▶ **MATERIAL PROVIDED**
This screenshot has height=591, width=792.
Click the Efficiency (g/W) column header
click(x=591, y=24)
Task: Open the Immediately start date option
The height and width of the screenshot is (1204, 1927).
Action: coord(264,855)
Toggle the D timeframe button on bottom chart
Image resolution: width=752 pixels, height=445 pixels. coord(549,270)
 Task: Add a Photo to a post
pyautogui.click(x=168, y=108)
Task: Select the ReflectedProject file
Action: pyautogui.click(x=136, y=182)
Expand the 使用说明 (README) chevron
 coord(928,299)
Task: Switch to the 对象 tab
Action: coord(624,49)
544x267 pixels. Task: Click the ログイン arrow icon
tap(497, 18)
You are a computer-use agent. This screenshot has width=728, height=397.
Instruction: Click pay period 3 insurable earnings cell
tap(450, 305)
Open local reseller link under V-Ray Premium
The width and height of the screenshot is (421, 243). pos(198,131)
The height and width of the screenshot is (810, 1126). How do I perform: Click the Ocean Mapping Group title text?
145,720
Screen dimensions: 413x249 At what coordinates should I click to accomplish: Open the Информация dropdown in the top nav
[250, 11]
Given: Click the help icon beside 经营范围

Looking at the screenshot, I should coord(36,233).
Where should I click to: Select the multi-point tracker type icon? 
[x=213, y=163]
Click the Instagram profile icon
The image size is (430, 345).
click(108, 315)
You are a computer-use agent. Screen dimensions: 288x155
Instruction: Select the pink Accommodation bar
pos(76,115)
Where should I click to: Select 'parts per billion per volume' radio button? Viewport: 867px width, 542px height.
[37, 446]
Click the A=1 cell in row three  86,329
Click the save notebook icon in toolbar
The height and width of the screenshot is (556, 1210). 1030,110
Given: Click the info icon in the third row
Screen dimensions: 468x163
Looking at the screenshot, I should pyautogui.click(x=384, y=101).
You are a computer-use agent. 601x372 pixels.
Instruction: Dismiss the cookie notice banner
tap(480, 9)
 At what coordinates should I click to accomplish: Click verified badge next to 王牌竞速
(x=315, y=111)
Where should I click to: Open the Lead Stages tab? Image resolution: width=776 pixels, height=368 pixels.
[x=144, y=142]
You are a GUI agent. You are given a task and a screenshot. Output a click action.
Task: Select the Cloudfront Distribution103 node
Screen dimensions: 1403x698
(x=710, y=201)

▶ **TASK GOAL**
Rewrite all the items above, swapping every "Screen dimensions" for "Display size" and leaving everything else unchanged.

▶ **THE RESPONSE**
This screenshot has height=591, width=792.
Click the Efficiency (g/W) column header
click(x=591, y=24)
Task: Open the Immediately start date option
The height and width of the screenshot is (1204, 1927).
Action: coord(264,855)
Toggle the D timeframe button on bottom chart
Image resolution: width=752 pixels, height=445 pixels. coord(549,270)
 Task: Add a Photo to a post
pyautogui.click(x=168, y=108)
Task: Select the ReflectedProject file
Action: pyautogui.click(x=136, y=182)
Expand the 使用说明 (README) chevron
 coord(928,299)
Task: Switch to the 对象 tab
Action: coord(624,49)
544x267 pixels. Task: Click the ログイン arrow icon
tap(497, 18)
You are a computer-use agent. This screenshot has width=728, height=397.
Instruction: Click pay period 3 insurable earnings cell
tap(450, 305)
Open local reseller link under V-Ray Premium
The width and height of the screenshot is (421, 243). pos(198,131)
The height and width of the screenshot is (810, 1126). How do I perform: Click the Ocean Mapping Group title text?
145,720
Display size: 413x249 At what coordinates should I click to accomplish: Open the Информация dropdown in the top nav
[250, 11]
Given: Click the help icon beside 经营范围

Looking at the screenshot, I should coord(36,233).
Where should I click to: Select the multi-point tracker type icon? 
[x=213, y=163]
Click the Instagram profile icon
The image size is (430, 345).
click(108, 315)
You are a computer-use agent. Display size: 288x155
Instruction: Select the pink Accommodation bar
pos(76,115)
Where should I click to: Select 'parts per billion per volume' radio button? Viewport: 867px width, 542px height.
[37, 446]
Click the A=1 cell in row three  86,329
Click the save notebook icon in toolbar
The height and width of the screenshot is (556, 1210). 1030,110
Given: Click the info icon in the third row
Display size: 468x163
Looking at the screenshot, I should pyautogui.click(x=384, y=101).
You are a computer-use agent. 601x372 pixels.
Instruction: Dismiss the cookie notice banner
tap(480, 9)
 At what coordinates should I click to accomplish: Click verified badge next to 王牌竞速
(x=315, y=111)
Where should I click to: Open the Lead Stages tab? Image resolution: width=776 pixels, height=368 pixels.
[x=144, y=142]
You are a GUI agent. You are given a task and a screenshot. Output a click action.
Task: Select the Cloudfront Distribution103 node
Display size: 1403x698
(x=710, y=201)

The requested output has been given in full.